Birx was accompanied by her husband, a daughter, son-in-law and two grandchildren as she set off on a trip to her property on Fenwick Island in Delaware a day after Thanksgiving, AP reported. The trip goes against her own recommendations for Americans to refrain from usual holiday travel and celebrate with “immediate family” from the same household.
It was apparently one of the members of Birx’s extended family who blew the whistle on the doctor’s holiday plans. AP cited Kathleen Flynn, whose brother is the husband of Birx’s daughter, as saying that she wanted to spill the beans “out of concern for her own parents.”
“She cavalierly violated her own guidance,” Flynn said, as cited by AP.
Birx subsequently admitted that she did make the 50-hour visit to Delaware. But although she acknowledged she dined together with her family while there, she refused to count her visit as a Thanksgiving family outing, instead arguing that it was strictly for the purpose of preparing her Delaware property for a potential sale.
“I did not go to Delaware for the purpose of celebrating Thanksgiving,” she said, arguing that everybody who came there with her is part of her “immediate household,” despite not living in the same home.
As the news over her trip spread, she has been accused of talking the talk while not walking the walk over her lecturing fellow Americans to stay put for the holiday season.
“Another rules for thee but not for me! Tsk tsk,” Fox News Channel host Janice Dean quipped.

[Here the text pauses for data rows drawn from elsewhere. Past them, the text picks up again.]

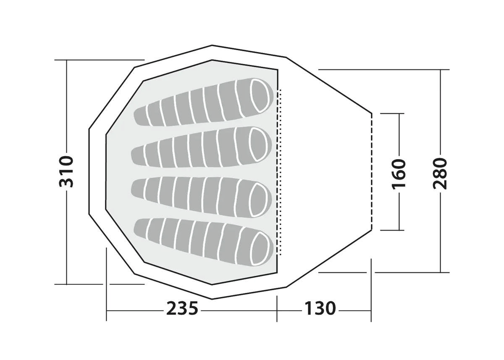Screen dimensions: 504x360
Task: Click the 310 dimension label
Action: click(x=66, y=172)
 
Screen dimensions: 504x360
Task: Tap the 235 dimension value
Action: click(x=182, y=308)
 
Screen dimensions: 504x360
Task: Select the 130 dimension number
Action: click(x=320, y=308)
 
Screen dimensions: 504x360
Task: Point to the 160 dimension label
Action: click(x=399, y=174)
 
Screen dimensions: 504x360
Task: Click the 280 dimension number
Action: click(x=440, y=173)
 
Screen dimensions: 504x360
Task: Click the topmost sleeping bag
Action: click(x=204, y=102)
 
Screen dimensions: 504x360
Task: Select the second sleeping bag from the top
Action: click(x=201, y=147)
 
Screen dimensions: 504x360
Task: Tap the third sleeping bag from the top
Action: click(x=201, y=197)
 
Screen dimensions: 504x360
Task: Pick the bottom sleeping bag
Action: click(x=204, y=242)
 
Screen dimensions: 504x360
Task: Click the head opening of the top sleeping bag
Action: click(x=260, y=96)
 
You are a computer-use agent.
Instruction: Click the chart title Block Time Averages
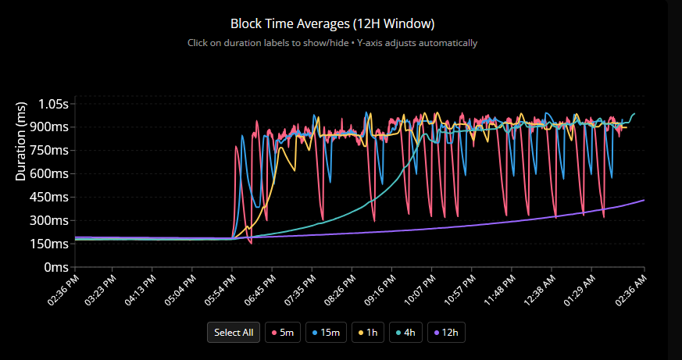(x=333, y=23)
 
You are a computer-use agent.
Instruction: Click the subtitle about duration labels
(x=333, y=42)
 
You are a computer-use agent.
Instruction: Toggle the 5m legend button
(x=282, y=333)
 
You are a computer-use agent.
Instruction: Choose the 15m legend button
(x=326, y=333)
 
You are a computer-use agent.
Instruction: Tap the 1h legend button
(x=367, y=333)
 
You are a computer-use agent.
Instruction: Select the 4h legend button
(x=407, y=333)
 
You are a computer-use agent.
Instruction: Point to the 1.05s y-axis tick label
(x=54, y=104)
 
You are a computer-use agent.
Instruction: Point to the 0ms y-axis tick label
(x=56, y=267)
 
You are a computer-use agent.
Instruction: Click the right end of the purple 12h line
(x=644, y=201)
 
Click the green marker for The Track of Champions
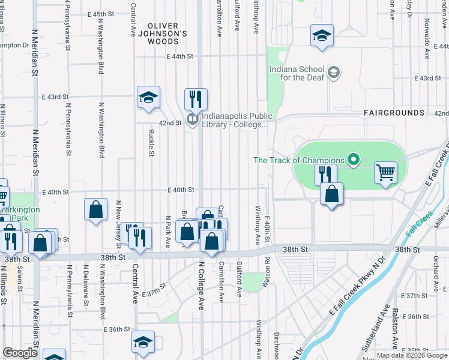[x=354, y=160]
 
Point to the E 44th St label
[x=182, y=56]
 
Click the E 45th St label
[x=100, y=13]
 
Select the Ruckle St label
[x=149, y=144]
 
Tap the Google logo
[x=20, y=353]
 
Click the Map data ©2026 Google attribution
[x=411, y=356]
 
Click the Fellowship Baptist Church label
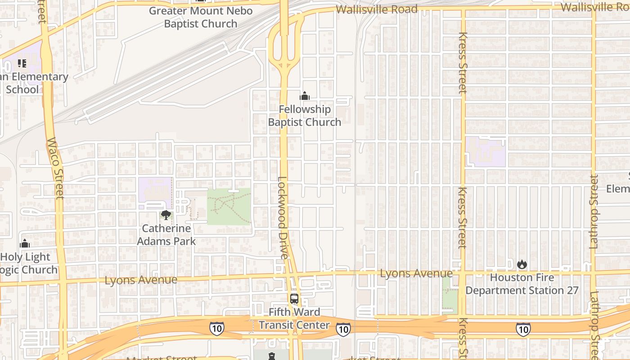(305, 116)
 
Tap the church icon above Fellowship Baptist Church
(305, 96)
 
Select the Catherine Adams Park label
(166, 234)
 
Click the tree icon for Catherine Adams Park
(166, 215)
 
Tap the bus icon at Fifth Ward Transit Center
(294, 298)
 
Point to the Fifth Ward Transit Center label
(294, 318)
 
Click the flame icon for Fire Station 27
(522, 264)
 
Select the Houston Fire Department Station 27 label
(522, 284)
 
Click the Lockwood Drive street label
(283, 217)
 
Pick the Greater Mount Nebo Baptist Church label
(201, 17)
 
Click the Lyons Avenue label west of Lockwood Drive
(141, 280)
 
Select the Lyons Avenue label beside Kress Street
(416, 273)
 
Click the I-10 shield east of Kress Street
(523, 329)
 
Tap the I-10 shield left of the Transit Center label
(216, 328)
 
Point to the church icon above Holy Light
(25, 244)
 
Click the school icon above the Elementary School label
(22, 63)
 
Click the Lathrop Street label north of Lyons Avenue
(594, 212)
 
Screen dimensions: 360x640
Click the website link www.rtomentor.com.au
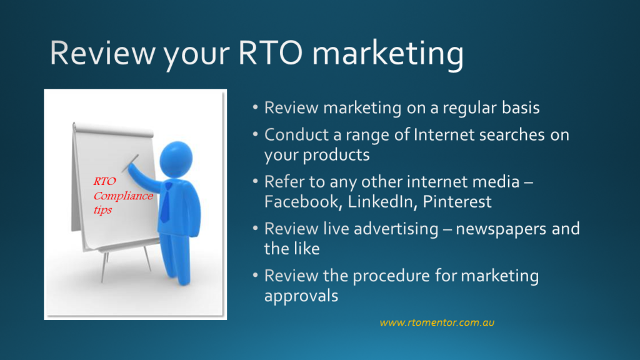(437, 322)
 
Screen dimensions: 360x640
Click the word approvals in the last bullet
(301, 296)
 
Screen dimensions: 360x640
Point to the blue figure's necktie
(166, 206)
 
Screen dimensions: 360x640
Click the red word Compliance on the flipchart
(123, 196)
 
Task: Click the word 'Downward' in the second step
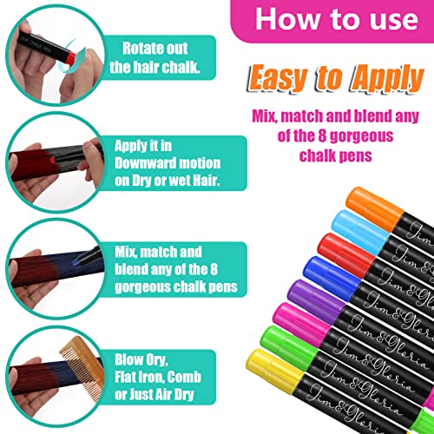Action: point(149,163)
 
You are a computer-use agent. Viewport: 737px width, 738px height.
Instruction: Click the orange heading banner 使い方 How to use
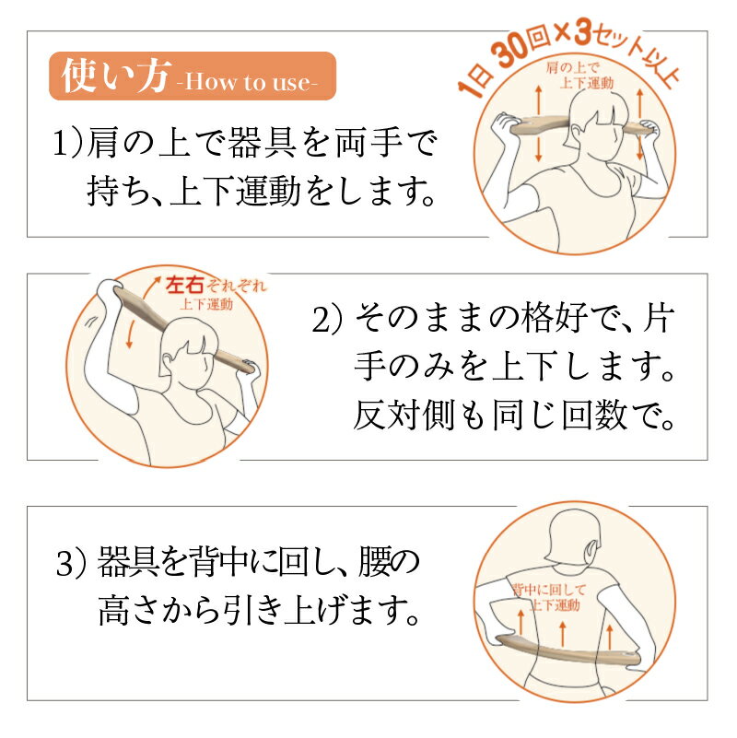tap(193, 76)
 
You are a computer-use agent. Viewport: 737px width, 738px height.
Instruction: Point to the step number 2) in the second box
tap(328, 320)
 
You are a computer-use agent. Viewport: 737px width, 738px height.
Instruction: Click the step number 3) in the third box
tap(72, 564)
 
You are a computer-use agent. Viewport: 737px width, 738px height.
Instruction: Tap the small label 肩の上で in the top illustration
tap(572, 67)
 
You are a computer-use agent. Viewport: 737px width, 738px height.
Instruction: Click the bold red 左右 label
tap(185, 286)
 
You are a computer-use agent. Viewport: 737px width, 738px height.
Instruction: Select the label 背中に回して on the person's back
tap(549, 590)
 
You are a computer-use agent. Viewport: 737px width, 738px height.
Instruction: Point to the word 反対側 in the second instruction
tap(404, 416)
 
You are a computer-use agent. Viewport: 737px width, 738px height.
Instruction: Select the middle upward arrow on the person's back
tap(563, 633)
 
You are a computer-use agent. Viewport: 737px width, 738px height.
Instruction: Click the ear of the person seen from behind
tap(591, 550)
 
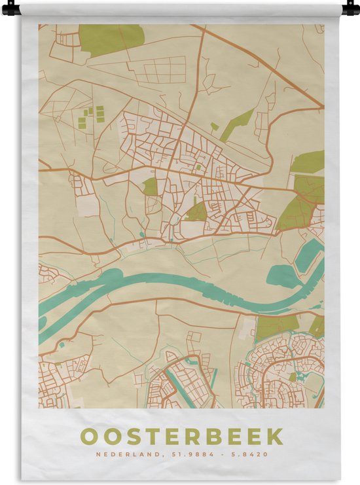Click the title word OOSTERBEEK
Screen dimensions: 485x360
click(181, 436)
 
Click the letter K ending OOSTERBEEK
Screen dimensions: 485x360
click(276, 436)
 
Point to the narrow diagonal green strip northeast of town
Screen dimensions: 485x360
click(237, 124)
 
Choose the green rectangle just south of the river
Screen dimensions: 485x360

Another rules for thee but not for me! Tsk tsk. https://t.co/HUie8djYTn
“This is a reckless betrayal of public trust,” virologist Angela Rasmussen tweeted.

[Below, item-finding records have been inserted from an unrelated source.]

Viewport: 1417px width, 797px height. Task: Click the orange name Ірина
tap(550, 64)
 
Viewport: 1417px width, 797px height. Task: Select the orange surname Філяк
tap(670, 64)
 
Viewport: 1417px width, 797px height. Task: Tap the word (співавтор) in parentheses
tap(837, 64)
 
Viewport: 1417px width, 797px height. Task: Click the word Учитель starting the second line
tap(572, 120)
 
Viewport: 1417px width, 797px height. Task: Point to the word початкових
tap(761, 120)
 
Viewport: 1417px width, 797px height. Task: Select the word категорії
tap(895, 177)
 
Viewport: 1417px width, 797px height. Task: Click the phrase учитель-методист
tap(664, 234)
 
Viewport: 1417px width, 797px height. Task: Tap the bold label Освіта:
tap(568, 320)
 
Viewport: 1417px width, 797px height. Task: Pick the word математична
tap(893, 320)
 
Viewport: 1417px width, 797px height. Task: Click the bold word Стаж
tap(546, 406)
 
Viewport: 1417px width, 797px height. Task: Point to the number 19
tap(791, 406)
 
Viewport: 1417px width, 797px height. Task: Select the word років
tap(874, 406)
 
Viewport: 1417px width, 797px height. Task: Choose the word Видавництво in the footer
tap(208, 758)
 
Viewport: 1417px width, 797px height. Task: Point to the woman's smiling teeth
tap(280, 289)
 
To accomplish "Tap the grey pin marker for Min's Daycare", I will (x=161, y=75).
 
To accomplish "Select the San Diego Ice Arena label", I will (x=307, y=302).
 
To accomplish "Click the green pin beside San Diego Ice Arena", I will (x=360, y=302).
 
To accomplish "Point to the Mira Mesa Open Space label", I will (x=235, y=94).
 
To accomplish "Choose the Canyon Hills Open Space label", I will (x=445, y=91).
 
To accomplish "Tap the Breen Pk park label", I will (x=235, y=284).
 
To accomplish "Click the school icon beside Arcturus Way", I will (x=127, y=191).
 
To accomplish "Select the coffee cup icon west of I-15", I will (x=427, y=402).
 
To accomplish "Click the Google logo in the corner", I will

It is astonishing to me that Dr. Birx thinks a multi-generational Thanksgiving gathering is okay for her—even after publicly urging Americans not to do this—because the trip wasn’t primarily for Thanksgiving. This is a reckless betrayal of public trust.https://t.co/SqJxsbMuJQ
The revelation may deal a blow for Birx’s hopes to stay on the coronavirus taskforce when President-elect Joe Biden takes the reins from President Donald Trump in January.
It was reported earlier this month that Birx was eyeing a “scaled-back role” on Biden’s coronavirus effort amid his transition team’s concerns that her credibility has been tainted by her work with Trump.